Прошли совсем немного — километра полтора, как впереди замаячили японские разъезды. Один из разъездов даже гарцевал под белым шёлковым знаменем, на котором был вышит красный круг — символ солнца. Сзади тоже были японцы, подпирали плотно — едва бригада ушла из деревни, как «доблестные воины Тенно» появились в ней.
Стало понятно — бригаду они попытаются окружить.
Хорошо было одно: при таком тесном соприкосновении с неприятелем над головой не будут рваться противные «чемоданы» со шрапнелью — японцы побоятся поразить своих. Корнилов снова выдвинул команды охотников на исходные позиции — охотники двигались параллельно отступающей бригаде, прикрывали её спереди и сзади.
Беспокоил пропавший второй полк. Где он?
Со вторым полком — израненным, наполовину выбитым — соединились
— На привал — сорок минут.
Команды охотников окружили гаоляновое поле, в низинах заполыхали костры, если можно было выпить хотя бы кружку горячего чая — старались сделать это. В брошенных огородах, случалось, попадалась картошка — выкапывали её, промороженную, твёрдую, ножами, мыли в сочащемся холодной сукровицей снегу, скоблили лезвиями и засовывали в котелок.
А ординарец Корнилова Федяинов наловчился делать из мёрзлой картошки блюдо, названное им тертики. Он как-то нашёл в брошенном японском блиндаже кусок блестящей жести, сам не зная зачем, припрятал в своём сидоре. Жесть через некоторое время пригодилась: запасливый солдат гвоздём наделал в поверхности рваных, с зазубринами дырок — получилась тёрка. На ней он натирал не успевшую до конца разморозиться картошку. Из получавшейся некой массы Федяинов лепил набольшие синевато-угольного цвета тошнотики, которые торжественно называл «тертиками». Жарил их на лопате. Несмотря на непотребный цвет, тошнотики были очень даже ничего, а с кружкой травяного чая — Федяинов заваривал листья и ягоды лимонника вперемешку с боярышником и кипреем, да ещё бросал кусок спёкшегося сахара — получалось и вкусно и сытно.
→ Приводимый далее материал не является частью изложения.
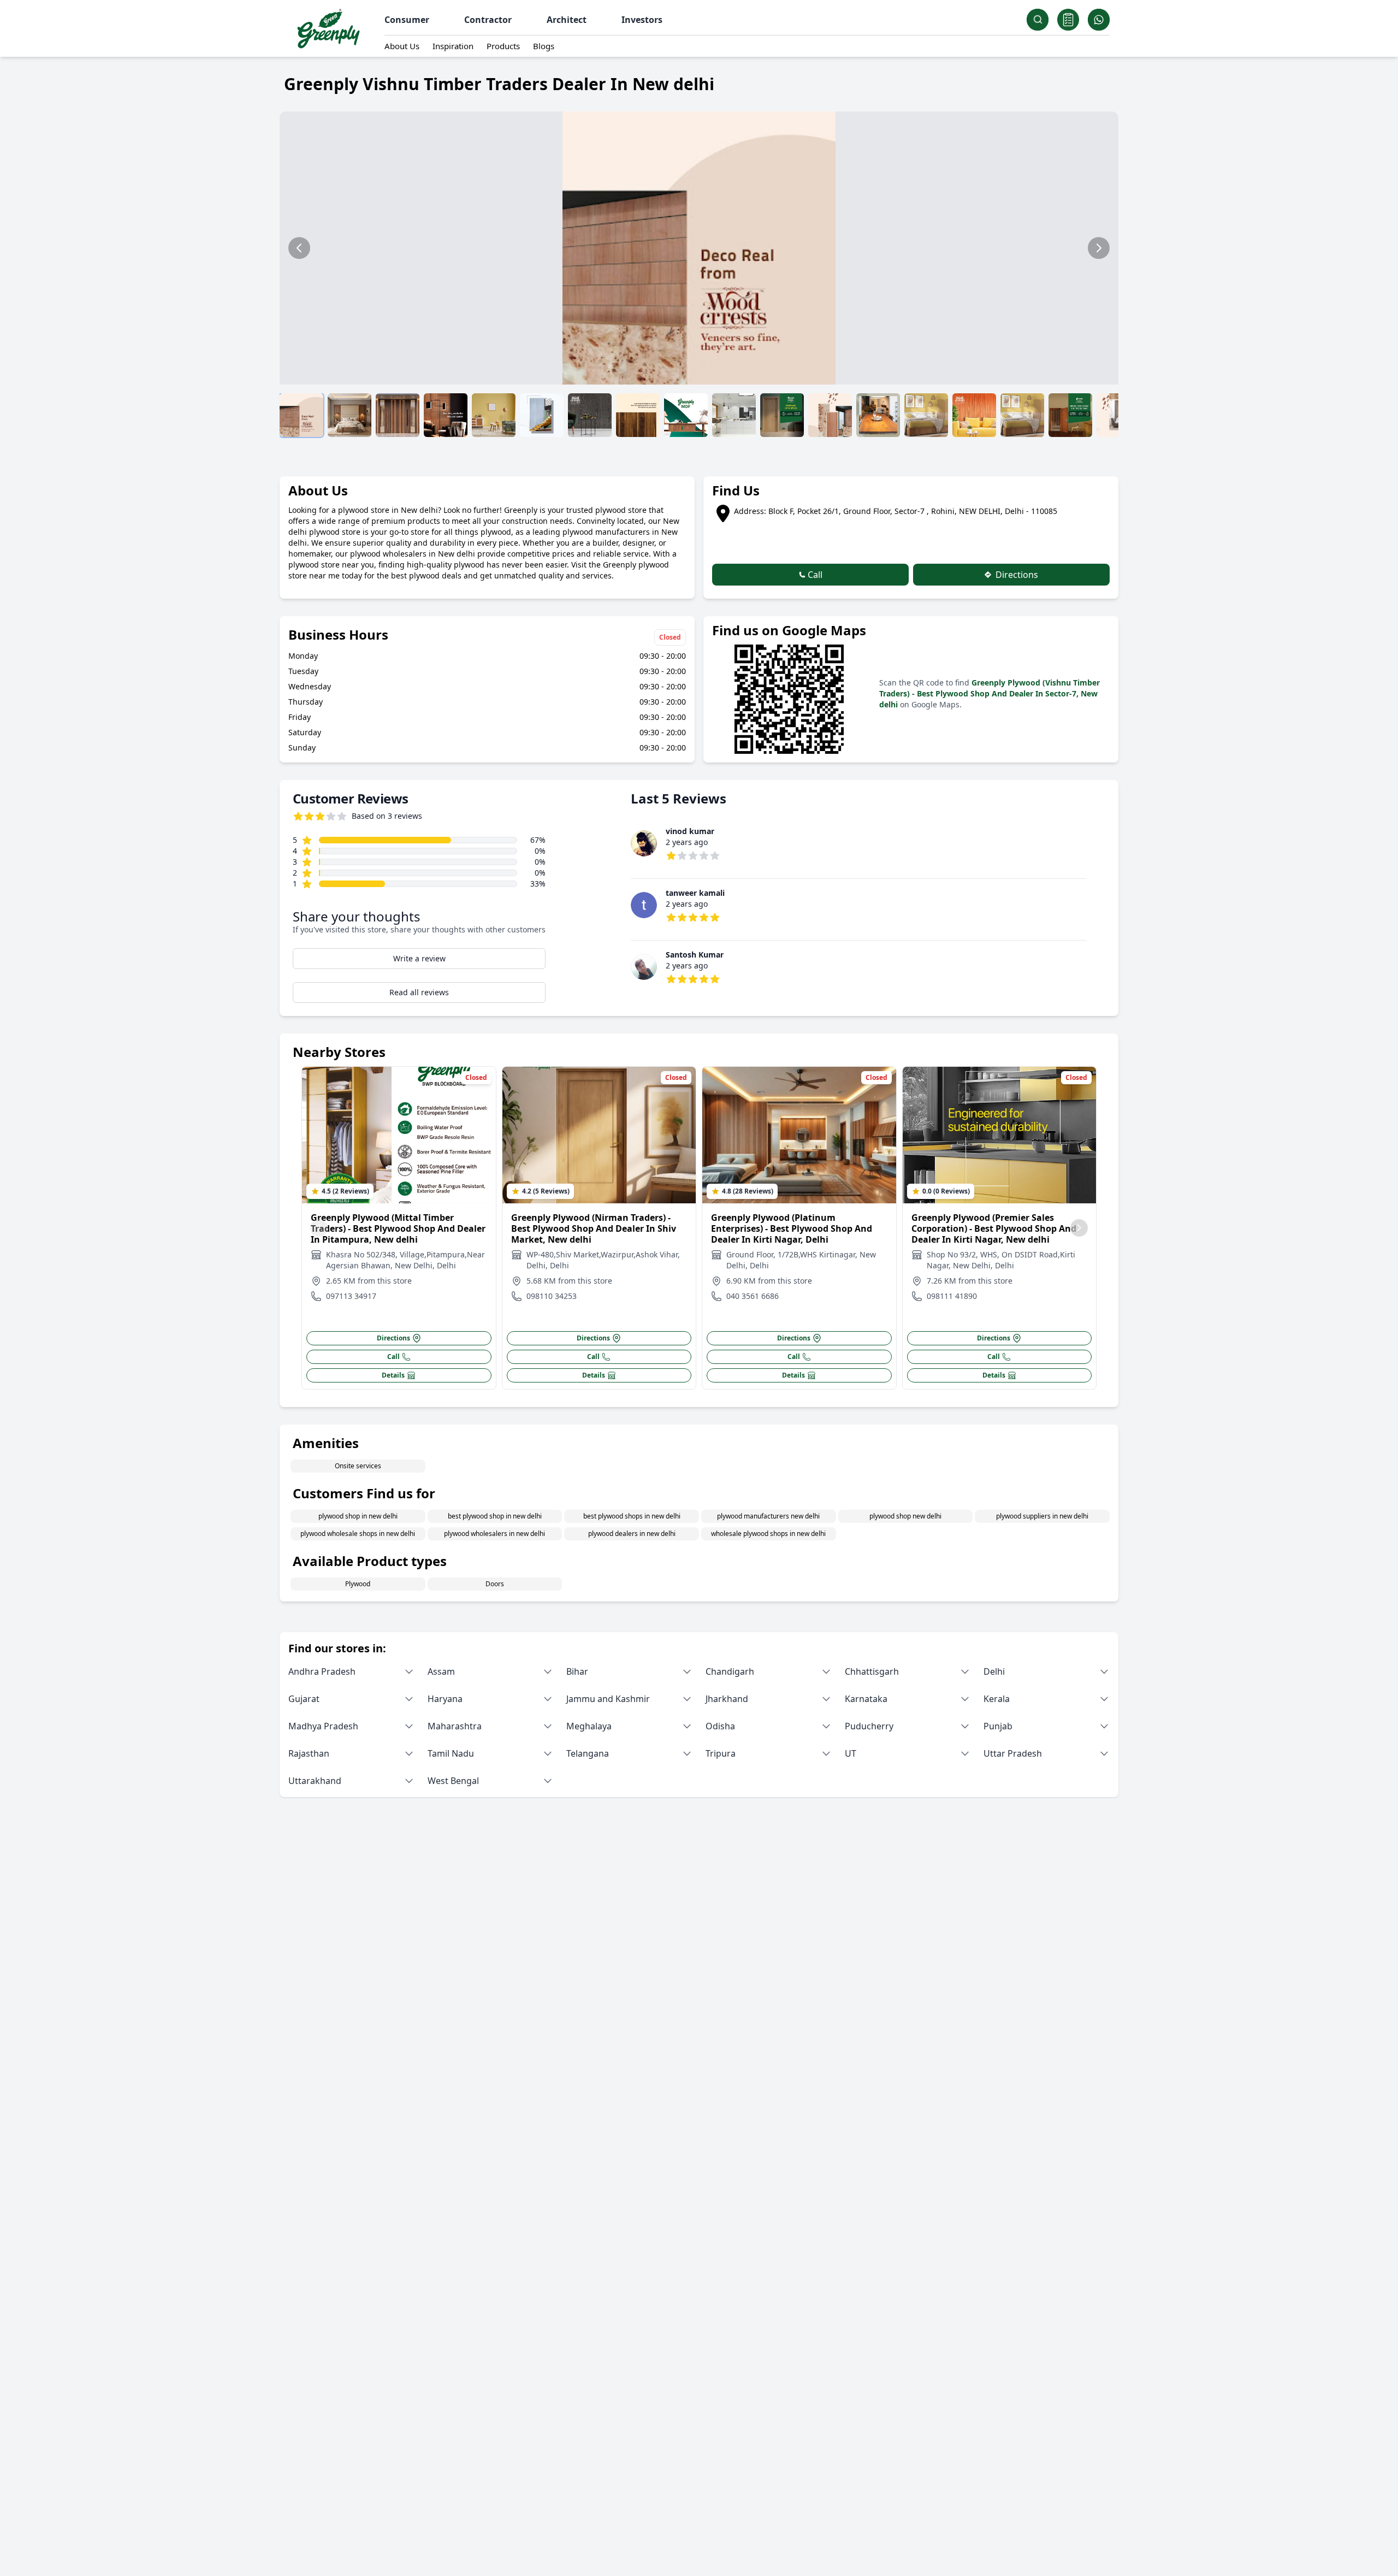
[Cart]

После привала двинулись дальше.
Время от времени охотничьи команды схлёстывались с противником, Корнилов немедленно высылал им подкрепление, а бригада, не останавливаясь, продолжала двигаться дальше. К ней каждый день примыкали разрозненные, голодные, холодные группы солдат — иногда даже без оружия и патронов, — Корнилов принимал всех.
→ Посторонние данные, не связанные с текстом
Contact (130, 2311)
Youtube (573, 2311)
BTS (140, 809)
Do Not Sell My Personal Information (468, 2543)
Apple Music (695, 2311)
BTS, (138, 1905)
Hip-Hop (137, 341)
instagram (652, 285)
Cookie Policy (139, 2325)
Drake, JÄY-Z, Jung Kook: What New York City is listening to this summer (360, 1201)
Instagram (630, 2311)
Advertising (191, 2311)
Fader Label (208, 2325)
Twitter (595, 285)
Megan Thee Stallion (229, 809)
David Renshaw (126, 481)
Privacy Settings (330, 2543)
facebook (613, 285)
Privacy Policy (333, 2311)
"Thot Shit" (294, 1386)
Бригада продолжала отходить к Мукдену. Стычки с японцами участились — теперь они происходили едва ли не каждый час. Иногда «воины Тенно» упускали бригаду из виду, и тогда на ближайших сопках, в падях появлялись их конные разъезды.
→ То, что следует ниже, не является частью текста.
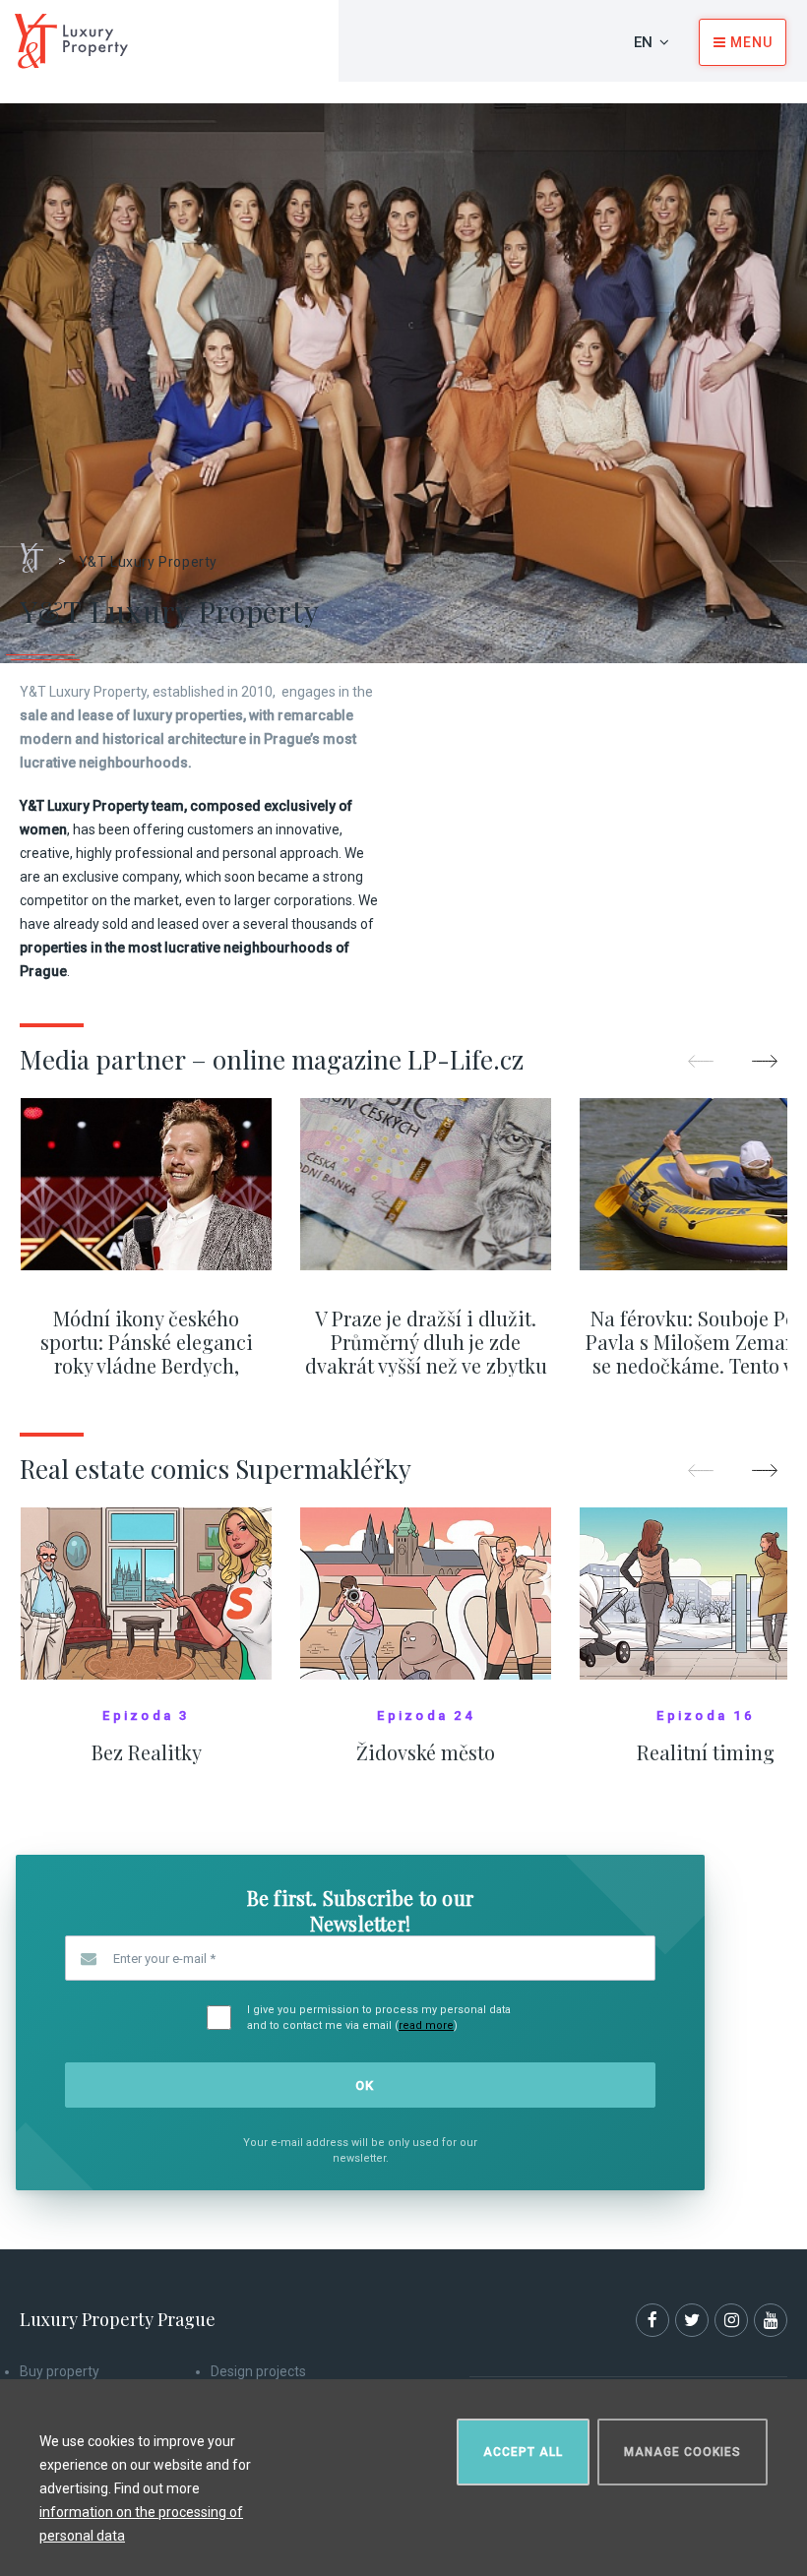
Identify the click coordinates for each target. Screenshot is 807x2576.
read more (426, 2025)
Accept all (523, 2452)
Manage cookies (682, 2452)
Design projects (258, 2371)
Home (39, 551)
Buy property (59, 2371)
День сменялся вечером, вечер — ночью, ночь — утром. Движение времени было однообразным и очень муторным, люди уставали так, что падали без сил на землю, хлопали впустую губами, стараясь захватить живительного воздуха, но воздуха не хватало. Случалось, на обочине длинного скорбного пути оставались скромные могилы. Эти могилы были, как вехи.
Бригада подполковника Корнилова продолжала отступать.
В тот день, когда бригада пересекла горбатое, перепаханное снарядами, припорошённое свежим снегом поле, из недалёкого леска, изувеченного, превращённого в обычный бурелом, вытаяла группа худых, обратившихся в тени солдат во главе с раненным, перевязанным грязным бинтом поручиком-сапёром.
У сапёра, когда он увидел справное воинское соединение, солдат, шагающих при полной выкладке, офицеров, направляющих строй, глаза сделались влажными от радости: его группа уже десять дней скиталась по сопкам в надежде выйти к своим и всё никак не могла выйти, плутала в незнакомой местности.
Поручика подвели к Корнилову. Едва держась на ногах от слабости, тот козырнул, доложил, что за группу он вывел из японского окружения, потом, пошатнувшись, произнёс тихо:
— Извините, господин подполковник, на мне находится знамя десятого стрелкового полка.